The ‘wrong’ kind of policy stimulus could make imbalances worse: Policy easing could certainly help growth. However, even here, policy-makers will need to tread carefully, in our view. Attempts to restore growth to pre-crisis levels or thereabouts will most likely backfire (after an initial boost), given that potential output is now lower globally. More importantly, simply conducting broad-based easing will likely spur the ‘wrong’ kind of domestic demand. Should such easing lead to even more export-oriented investment in China, consumption in India and more commodity sector investment in Brazil and other commodity producers, we believe that it is only a matter of time before growth runs out of steam.
We only have to look back over the last few years to see how that would work.

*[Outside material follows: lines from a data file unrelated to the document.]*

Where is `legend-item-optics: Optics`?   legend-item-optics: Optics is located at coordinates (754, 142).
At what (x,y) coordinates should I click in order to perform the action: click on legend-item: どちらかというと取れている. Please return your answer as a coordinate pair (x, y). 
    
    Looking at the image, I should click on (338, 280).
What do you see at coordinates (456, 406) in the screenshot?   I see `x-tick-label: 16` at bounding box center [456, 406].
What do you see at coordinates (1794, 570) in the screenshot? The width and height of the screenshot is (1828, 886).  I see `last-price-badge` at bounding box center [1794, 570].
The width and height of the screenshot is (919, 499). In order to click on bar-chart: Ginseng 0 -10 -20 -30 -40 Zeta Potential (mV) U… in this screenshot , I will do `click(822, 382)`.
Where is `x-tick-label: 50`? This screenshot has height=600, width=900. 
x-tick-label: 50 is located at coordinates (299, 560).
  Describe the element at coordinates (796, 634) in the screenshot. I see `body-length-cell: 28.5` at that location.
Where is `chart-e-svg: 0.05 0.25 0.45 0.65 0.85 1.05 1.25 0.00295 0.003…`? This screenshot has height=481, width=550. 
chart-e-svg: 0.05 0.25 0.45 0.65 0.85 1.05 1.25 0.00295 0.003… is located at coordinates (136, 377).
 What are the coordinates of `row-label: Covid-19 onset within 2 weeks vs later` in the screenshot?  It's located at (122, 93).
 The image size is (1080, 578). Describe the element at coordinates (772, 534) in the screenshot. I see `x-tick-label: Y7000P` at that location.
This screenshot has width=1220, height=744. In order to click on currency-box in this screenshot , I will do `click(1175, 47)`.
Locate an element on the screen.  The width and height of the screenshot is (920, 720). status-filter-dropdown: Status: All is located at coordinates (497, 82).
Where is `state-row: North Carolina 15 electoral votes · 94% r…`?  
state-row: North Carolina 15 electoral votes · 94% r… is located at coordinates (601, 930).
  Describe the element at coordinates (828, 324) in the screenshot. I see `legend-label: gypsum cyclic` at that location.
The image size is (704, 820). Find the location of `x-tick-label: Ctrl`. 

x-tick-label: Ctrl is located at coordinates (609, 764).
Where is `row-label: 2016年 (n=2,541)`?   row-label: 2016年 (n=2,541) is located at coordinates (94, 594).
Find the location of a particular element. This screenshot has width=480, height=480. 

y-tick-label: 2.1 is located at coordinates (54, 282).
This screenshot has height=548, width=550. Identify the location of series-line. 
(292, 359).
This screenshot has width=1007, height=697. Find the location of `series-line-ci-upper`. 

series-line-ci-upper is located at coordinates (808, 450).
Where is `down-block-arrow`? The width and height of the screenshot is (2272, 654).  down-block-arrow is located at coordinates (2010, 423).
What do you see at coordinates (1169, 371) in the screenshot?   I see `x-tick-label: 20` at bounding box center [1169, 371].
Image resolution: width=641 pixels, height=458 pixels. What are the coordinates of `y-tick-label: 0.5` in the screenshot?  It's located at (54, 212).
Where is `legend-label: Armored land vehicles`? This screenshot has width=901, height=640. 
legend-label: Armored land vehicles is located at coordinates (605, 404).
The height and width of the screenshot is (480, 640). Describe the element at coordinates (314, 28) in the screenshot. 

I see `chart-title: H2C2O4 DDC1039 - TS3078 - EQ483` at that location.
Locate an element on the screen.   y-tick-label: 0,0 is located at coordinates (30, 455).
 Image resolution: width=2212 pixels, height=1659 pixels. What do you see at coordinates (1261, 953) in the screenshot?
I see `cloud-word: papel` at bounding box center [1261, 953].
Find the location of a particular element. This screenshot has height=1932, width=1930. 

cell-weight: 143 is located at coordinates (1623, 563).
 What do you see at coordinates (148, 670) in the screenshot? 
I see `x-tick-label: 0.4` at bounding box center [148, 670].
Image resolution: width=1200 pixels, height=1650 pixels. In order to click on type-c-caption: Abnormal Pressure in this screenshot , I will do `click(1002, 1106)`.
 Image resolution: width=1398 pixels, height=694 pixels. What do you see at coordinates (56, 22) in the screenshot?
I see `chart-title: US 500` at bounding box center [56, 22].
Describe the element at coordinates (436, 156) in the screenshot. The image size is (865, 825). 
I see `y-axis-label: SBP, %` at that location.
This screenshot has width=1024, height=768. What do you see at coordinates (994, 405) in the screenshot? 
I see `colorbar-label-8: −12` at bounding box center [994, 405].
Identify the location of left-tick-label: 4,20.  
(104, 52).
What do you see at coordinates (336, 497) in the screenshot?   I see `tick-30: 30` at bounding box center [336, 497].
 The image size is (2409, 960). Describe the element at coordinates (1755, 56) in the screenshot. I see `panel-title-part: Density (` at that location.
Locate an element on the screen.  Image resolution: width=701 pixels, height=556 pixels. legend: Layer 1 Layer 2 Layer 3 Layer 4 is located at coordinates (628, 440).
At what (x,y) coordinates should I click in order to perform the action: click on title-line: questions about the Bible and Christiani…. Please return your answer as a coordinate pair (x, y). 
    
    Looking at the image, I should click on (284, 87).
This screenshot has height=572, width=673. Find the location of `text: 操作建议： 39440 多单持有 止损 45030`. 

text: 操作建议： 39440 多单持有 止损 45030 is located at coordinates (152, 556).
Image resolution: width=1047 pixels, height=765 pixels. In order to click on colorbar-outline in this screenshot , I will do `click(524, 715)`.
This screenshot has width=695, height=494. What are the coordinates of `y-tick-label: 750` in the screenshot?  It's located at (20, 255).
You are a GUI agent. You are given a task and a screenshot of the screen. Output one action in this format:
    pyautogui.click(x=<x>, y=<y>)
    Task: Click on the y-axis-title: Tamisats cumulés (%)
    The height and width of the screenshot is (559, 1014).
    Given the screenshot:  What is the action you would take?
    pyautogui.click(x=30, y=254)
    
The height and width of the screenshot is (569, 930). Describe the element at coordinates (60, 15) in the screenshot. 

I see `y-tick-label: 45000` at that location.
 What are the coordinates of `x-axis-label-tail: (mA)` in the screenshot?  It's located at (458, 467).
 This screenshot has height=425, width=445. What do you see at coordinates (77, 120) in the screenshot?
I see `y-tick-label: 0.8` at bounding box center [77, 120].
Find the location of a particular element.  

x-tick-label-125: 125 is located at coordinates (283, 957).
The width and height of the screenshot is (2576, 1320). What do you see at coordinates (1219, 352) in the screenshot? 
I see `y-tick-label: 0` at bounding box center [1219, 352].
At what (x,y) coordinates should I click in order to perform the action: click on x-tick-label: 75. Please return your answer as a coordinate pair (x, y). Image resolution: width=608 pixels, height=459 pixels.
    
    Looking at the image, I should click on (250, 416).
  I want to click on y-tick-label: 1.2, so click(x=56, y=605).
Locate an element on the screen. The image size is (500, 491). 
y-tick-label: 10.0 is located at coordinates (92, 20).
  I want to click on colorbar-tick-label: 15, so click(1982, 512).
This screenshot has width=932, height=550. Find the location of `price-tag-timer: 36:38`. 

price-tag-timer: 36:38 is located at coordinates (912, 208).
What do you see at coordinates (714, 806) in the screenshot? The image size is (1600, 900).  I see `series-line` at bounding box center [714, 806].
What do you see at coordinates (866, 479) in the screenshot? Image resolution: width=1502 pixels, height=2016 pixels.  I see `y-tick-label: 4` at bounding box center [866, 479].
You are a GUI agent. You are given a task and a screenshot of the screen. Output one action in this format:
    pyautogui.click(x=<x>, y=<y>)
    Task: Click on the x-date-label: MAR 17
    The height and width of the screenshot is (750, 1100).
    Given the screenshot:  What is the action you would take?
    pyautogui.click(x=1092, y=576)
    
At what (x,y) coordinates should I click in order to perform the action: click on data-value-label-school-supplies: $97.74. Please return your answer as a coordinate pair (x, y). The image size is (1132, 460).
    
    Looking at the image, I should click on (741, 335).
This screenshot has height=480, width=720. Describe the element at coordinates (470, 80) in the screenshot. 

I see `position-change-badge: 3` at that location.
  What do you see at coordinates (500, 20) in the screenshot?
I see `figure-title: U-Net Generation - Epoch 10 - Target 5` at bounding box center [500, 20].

Over 2009-10, aggressive easing saw credit-induced investment go through the roof in China while fiscally sponsored consumption made investors in India ask “what recession?” In Brazil, a recent BNDES survey showed that over 50% of new investment (excluding supporting infrastructure) was concentrated in the commodity sector. Propelled with great vigour just a few years ago, these growth strategies have already run their course.
The world is going through a ‘demand shortage’. Domestic demand is sluggish in DM economies and external demand is thus weak for EM economies. The ‘natural’ solution would appear to be to encourage EM domestic demand. However, this view isn’t nuanced enough, in our opinion. Our argument above suggests that addressing this demand shortage by stimulating just any type of domestic demand in the EM world will not work. Rather, it is the ‘right’ kind of domestic demand that needs to be encouraged. This is a significantly harder task, and one that will likely take more time.
All is certainly not lost for the EM world: The source of EM growth outperformance has been the improvement in socio-economic development over the last few decades (see Exhibit 3). As long as EM economies continue to ‘catch up’ with the DM world in terms of standards of living, EM productivity and potential output growth should continue to outperform. However, a more sustainable growth model over the medium term is required to ‘finance’ these socio-economic improvements. How policy-makers react over the next 6-12 months will give us strong clues about the progress towards a ‘new’ growth model. Should they continue to take growth for granted and cling to the old model, we believe that EM and global growth would both be at risk.